In den goldenen Siebzigern war es nämlich, dass der junge Schwarzenegger dem Männermagazin "Oui" ausführlich von Gruppensex im Bodybuilderkreis erzählte. Zur Erinnerung: Gruppensex war damals, warum auch immer, modern - ebenso wie politisch unkorrekte Aussagen über das Verhältnis zwischen Männern und Frauen. Diese Aussagen verfolgen den (hoffentlich) gereiften Schwarzenegger in seinem Gouverneurswahlkampf so sehr, dass er sie heute zu Geflunker (im Stile der Siebziger) zu erklären versucht. Denn wenn schon Jugendsünden, dann ist offensichtlich frauenfeindliche Prahlerei weniger schlimm als Sex.


Dabei gäbe es genug Vorbilder, gerade in der amerikanischen Politik, wie man sich elegant von Jugendsünden distanziert. Congressman Henry Hyde beispielsweise erklärte eine sieben Jahre dauernde außereheliche Affäre zur jugendlichen Dummheit - zum Beginn der Affäre war er immerhin schon reife 41 Jahre alt. Der derzeitige Präsident gibt durchaus zu, in früheren Jahren ein trinkfreudiges "party animal" gewesen zu sein - der
Glaube habe ihm darüber hinweggeholfen. Und der Weltmeister im wegerklären von Problemen, Bill Clinton, sagte (unter vielem anderen), er habe zwar Marihuana geraucht, aber nicht inhaliert, und das zähle dann ja nicht.

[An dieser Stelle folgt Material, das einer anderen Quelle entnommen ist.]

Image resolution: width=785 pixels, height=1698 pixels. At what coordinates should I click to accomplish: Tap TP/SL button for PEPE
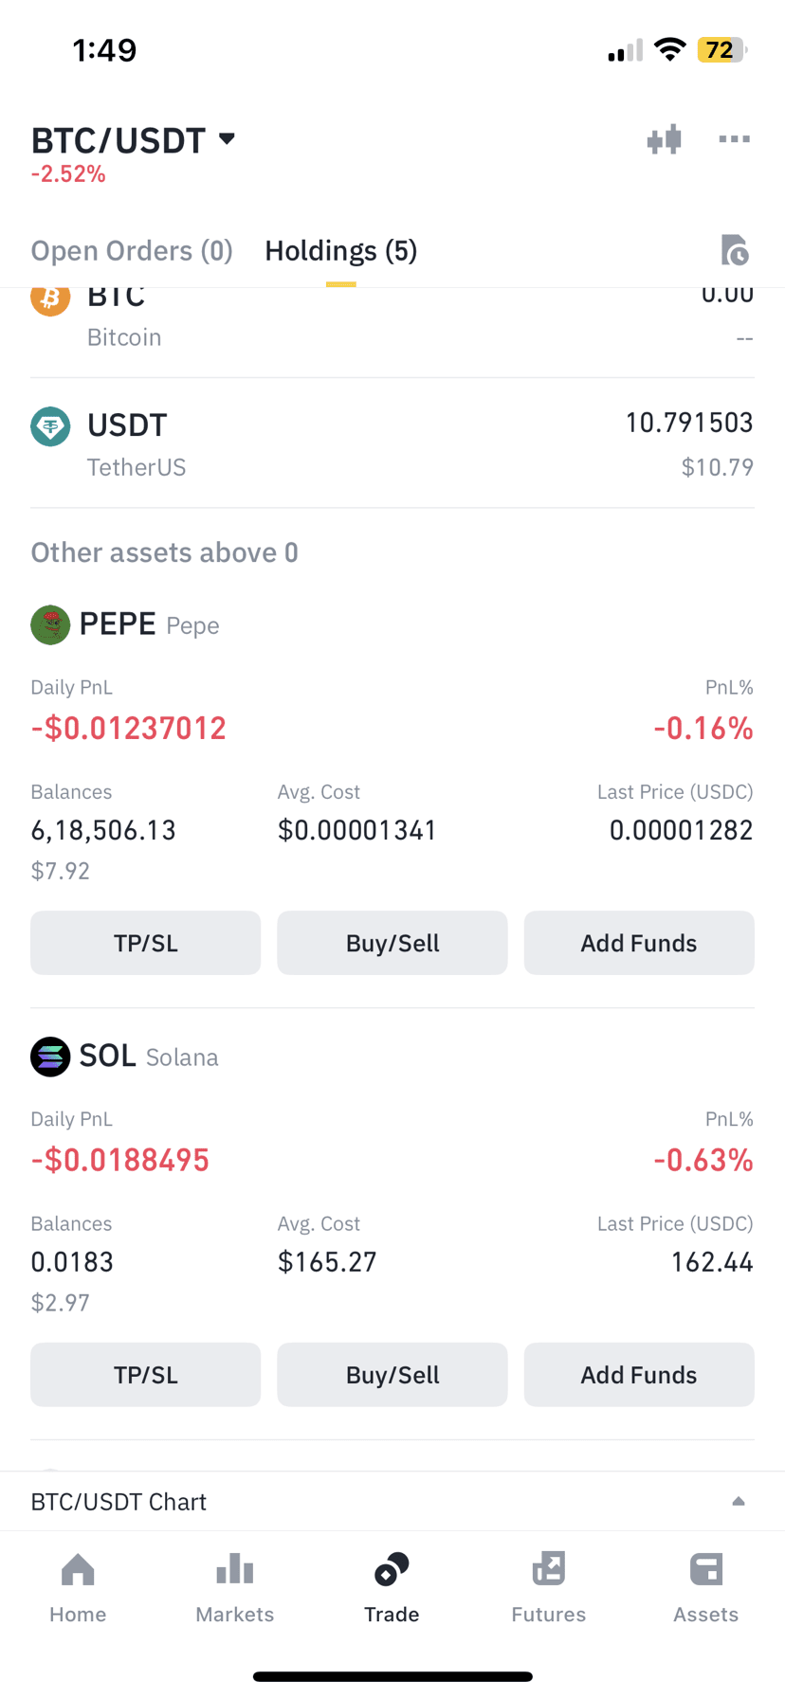click(145, 943)
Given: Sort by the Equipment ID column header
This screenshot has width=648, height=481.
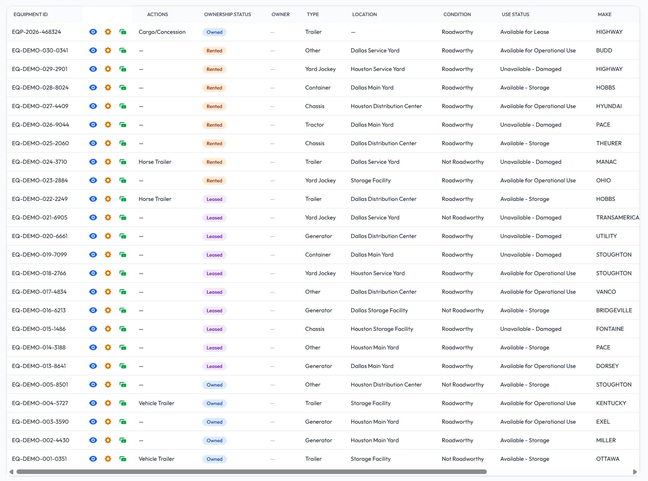Looking at the screenshot, I should (31, 14).
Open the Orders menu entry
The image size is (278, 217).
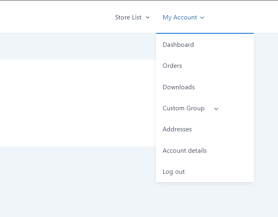tap(172, 66)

Beispiele, wie man die eigene Vergangenheit bewältigt, gibt es also genug. Und wenn Schwarzenegger meint, mit seiner Argumentation ("war ja alles nicht so gemeint") durchzukommen, gibt es noch einen anderen Kandidaten, der von diesen prominenten Vorbildern lernen könnte.

Wesley Clark, General a. D., Demokrat und Präsidentschaftskandidat, sieht sich in einer Kolumne der Washington Post Vorwürfen ausgesetzt, die weniger lustig sind als die gegen Schwarzenegger, Hyde oder Clinton. Er soll in den frühen neunziger Jahren ungewöhnlich freundlichen Umgang mit serbischen Machthabern gepflegt haben, die später als Kriegsverbrecher angeklagt wurden.

Diese Vorwürfe, wenn sie sich denn bestätigen lassen, sind gefährlicher als die gegen ClinBuHydenegger, denn sie verraten ein geschwächtes politisches Urteilsvermögen.

Eins zeigen jedoch all die tatsächliche oder vermeintlichen Skandale: Wer in diesem Land politisch etwas werden will, ist am besten von frühester Jugend an allem abgeneigt, was riskant ist und/oder Spaß macht. Ein Langweiler darf der Kandidat aber auch wieder nicht sein - denn die verkaufen sich schlecht.